** EXTRACTED ENTRIES **

··········

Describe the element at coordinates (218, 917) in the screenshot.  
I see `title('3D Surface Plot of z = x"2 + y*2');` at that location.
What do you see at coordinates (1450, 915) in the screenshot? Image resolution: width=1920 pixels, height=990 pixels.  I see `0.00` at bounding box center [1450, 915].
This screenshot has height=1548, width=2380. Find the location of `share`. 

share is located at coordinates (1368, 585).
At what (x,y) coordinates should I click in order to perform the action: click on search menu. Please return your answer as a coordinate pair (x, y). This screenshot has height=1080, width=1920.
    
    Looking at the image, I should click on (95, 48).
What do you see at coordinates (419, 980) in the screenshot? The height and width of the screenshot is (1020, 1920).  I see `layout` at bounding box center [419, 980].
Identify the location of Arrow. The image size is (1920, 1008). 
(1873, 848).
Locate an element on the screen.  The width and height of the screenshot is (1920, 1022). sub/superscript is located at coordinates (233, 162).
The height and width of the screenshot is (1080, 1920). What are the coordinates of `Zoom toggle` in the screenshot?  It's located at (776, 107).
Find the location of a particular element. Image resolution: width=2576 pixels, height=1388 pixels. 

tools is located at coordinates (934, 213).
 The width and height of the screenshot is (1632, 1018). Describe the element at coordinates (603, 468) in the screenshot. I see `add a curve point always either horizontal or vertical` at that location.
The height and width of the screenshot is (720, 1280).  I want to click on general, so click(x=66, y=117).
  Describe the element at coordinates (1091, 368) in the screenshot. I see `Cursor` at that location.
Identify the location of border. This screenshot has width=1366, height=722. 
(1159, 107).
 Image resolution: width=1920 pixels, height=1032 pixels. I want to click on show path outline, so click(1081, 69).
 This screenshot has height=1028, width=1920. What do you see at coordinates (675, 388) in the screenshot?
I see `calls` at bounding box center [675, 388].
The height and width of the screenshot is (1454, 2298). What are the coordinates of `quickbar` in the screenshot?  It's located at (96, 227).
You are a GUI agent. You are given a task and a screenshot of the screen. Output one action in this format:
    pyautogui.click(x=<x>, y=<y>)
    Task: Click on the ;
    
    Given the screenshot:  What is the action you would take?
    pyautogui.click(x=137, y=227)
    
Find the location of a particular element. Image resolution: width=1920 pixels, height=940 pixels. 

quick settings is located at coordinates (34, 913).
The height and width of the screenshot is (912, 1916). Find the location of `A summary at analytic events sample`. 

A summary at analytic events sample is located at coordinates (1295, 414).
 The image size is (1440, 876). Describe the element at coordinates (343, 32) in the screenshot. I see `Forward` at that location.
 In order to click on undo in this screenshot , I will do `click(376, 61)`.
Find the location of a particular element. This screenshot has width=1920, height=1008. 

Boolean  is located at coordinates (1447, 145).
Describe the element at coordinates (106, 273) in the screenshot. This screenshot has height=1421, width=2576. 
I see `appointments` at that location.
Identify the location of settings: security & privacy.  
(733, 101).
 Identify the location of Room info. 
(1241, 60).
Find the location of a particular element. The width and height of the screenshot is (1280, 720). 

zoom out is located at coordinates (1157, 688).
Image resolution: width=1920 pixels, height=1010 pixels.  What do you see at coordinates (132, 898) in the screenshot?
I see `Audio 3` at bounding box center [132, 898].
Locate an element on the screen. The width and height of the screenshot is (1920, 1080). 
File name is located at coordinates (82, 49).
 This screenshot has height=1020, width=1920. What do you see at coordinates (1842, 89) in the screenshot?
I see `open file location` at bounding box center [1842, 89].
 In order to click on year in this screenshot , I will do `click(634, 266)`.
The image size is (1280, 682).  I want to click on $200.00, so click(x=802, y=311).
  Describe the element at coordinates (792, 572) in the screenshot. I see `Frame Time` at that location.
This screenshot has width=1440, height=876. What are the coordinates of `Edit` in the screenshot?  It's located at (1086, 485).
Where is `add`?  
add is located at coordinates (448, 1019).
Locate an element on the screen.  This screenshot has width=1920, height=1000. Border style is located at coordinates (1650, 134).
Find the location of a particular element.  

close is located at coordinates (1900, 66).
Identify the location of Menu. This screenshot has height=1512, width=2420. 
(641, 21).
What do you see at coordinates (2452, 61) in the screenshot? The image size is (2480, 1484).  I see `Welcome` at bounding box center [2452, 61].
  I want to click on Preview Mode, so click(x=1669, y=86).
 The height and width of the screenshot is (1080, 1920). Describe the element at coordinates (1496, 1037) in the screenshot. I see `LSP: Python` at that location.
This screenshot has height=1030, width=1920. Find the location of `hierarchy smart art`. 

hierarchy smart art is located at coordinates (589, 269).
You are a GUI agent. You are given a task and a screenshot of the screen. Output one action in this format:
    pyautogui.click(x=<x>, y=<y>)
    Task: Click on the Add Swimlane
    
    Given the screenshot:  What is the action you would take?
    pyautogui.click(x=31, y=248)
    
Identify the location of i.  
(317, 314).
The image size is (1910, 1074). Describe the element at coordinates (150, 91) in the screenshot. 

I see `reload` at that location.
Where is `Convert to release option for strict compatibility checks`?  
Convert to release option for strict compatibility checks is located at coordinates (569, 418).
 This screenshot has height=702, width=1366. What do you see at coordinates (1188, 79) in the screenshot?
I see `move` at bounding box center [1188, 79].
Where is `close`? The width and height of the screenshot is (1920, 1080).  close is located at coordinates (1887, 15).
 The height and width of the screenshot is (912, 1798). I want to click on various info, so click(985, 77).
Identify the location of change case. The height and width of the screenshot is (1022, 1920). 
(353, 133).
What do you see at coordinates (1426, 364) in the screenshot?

··········

** TASK TO COMPLETE **
Change every "Identify the location of" in the records above to "Find the position of", and reproduce all the records with nothing else altered.

** RESPONSE TO THE TASK **
Describe the element at coordinates (218, 917) in the screenshot.  
I see `title('3D Surface Plot of z = x"2 + y*2');` at that location.
What do you see at coordinates (1450, 915) in the screenshot? Image resolution: width=1920 pixels, height=990 pixels.  I see `0.00` at bounding box center [1450, 915].
This screenshot has height=1548, width=2380. Find the location of `share`. 

share is located at coordinates (1368, 585).
At what (x,y) coordinates should I click in order to perform the action: click on search menu. Please return your answer as a coordinate pair (x, y). This screenshot has height=1080, width=1920.
    
    Looking at the image, I should click on (95, 48).
What do you see at coordinates (419, 980) in the screenshot? The height and width of the screenshot is (1020, 1920).  I see `layout` at bounding box center [419, 980].
Find the position of Arrow. The image size is (1920, 1008). 
(1873, 848).
Locate an element on the screen.  The width and height of the screenshot is (1920, 1022). sub/superscript is located at coordinates (233, 162).
The height and width of the screenshot is (1080, 1920). What are the coordinates of `Zoom toggle` in the screenshot?  It's located at (776, 107).
Find the location of a particular element. Image resolution: width=2576 pixels, height=1388 pixels. 

tools is located at coordinates (934, 213).
 The width and height of the screenshot is (1632, 1018). Describe the element at coordinates (603, 468) in the screenshot. I see `add a curve point always either horizontal or vertical` at that location.
The height and width of the screenshot is (720, 1280).  I want to click on general, so click(x=66, y=117).
  Describe the element at coordinates (1091, 368) in the screenshot. I see `Cursor` at that location.
Find the position of border. This screenshot has width=1366, height=722. 
(1159, 107).
 Image resolution: width=1920 pixels, height=1032 pixels. I want to click on show path outline, so click(1081, 69).
 This screenshot has height=1028, width=1920. What do you see at coordinates (675, 388) in the screenshot?
I see `calls` at bounding box center [675, 388].
The height and width of the screenshot is (1454, 2298). What are the coordinates of `quickbar` in the screenshot?  It's located at (96, 227).
You are a GUI agent. You are given a task and a screenshot of the screen. Output one action in this format:
    pyautogui.click(x=<x>, y=<y>)
    Task: Click on the ;
    
    Given the screenshot:  What is the action you would take?
    pyautogui.click(x=137, y=227)
    
Find the location of a particular element. Image resolution: width=1920 pixels, height=940 pixels. 

quick settings is located at coordinates (34, 913).
The height and width of the screenshot is (912, 1916). Find the location of `A summary at analytic events sample`. 

A summary at analytic events sample is located at coordinates (1295, 414).
 The image size is (1440, 876). Describe the element at coordinates (343, 32) in the screenshot. I see `Forward` at that location.
 In order to click on undo in this screenshot , I will do `click(376, 61)`.
Find the location of a particular element. This screenshot has width=1920, height=1008. 

Boolean  is located at coordinates (1447, 145).
Describe the element at coordinates (106, 273) in the screenshot. This screenshot has height=1421, width=2576. 
I see `appointments` at that location.
Find the position of settings: security & privacy.  
(733, 101).
 Find the position of Room info. 
(1241, 60).
Find the location of a particular element. The width and height of the screenshot is (1280, 720). 

zoom out is located at coordinates (1157, 688).
Image resolution: width=1920 pixels, height=1010 pixels.  What do you see at coordinates (132, 898) in the screenshot?
I see `Audio 3` at bounding box center [132, 898].
Locate an element on the screen. The width and height of the screenshot is (1920, 1080). 
File name is located at coordinates (82, 49).
 This screenshot has height=1020, width=1920. What do you see at coordinates (1842, 89) in the screenshot?
I see `open file location` at bounding box center [1842, 89].
 In order to click on year in this screenshot , I will do `click(634, 266)`.
The image size is (1280, 682).  I want to click on $200.00, so click(x=802, y=311).
  Describe the element at coordinates (792, 572) in the screenshot. I see `Frame Time` at that location.
This screenshot has width=1440, height=876. What are the coordinates of `Edit` in the screenshot?  It's located at (1086, 485).
Where is `add`?  
add is located at coordinates (448, 1019).
Locate an element on the screen.  This screenshot has width=1920, height=1000. Border style is located at coordinates (1650, 134).
Find the location of a particular element.  

close is located at coordinates (1900, 66).
Find the position of Menu. This screenshot has height=1512, width=2420. 
(641, 21).
What do you see at coordinates (2452, 61) in the screenshot? The image size is (2480, 1484).  I see `Welcome` at bounding box center [2452, 61].
  I want to click on Preview Mode, so click(x=1669, y=86).
 The height and width of the screenshot is (1080, 1920). Describe the element at coordinates (1496, 1037) in the screenshot. I see `LSP: Python` at that location.
This screenshot has height=1030, width=1920. Find the location of `hierarchy smart art`. 

hierarchy smart art is located at coordinates (589, 269).
You are a GUI agent. You are given a task and a screenshot of the screen. Output one action in this format:
    pyautogui.click(x=<x>, y=<y>)
    Task: Click on the Add Swimlane
    
    Given the screenshot:  What is the action you would take?
    pyautogui.click(x=31, y=248)
    
Find the position of i.  
(317, 314).
The image size is (1910, 1074). Describe the element at coordinates (150, 91) in the screenshot. 

I see `reload` at that location.
Where is `Convert to release option for strict compatibility checks`?  
Convert to release option for strict compatibility checks is located at coordinates (569, 418).
 This screenshot has height=702, width=1366. What do you see at coordinates (1188, 79) in the screenshot?
I see `move` at bounding box center [1188, 79].
Where is `close`? The width and height of the screenshot is (1920, 1080).  close is located at coordinates (1887, 15).
 The height and width of the screenshot is (912, 1798). I want to click on various info, so click(985, 77).
Find the position of change case. The height and width of the screenshot is (1022, 1920). 
(353, 133).
What do you see at coordinates (1426, 364) in the screenshot?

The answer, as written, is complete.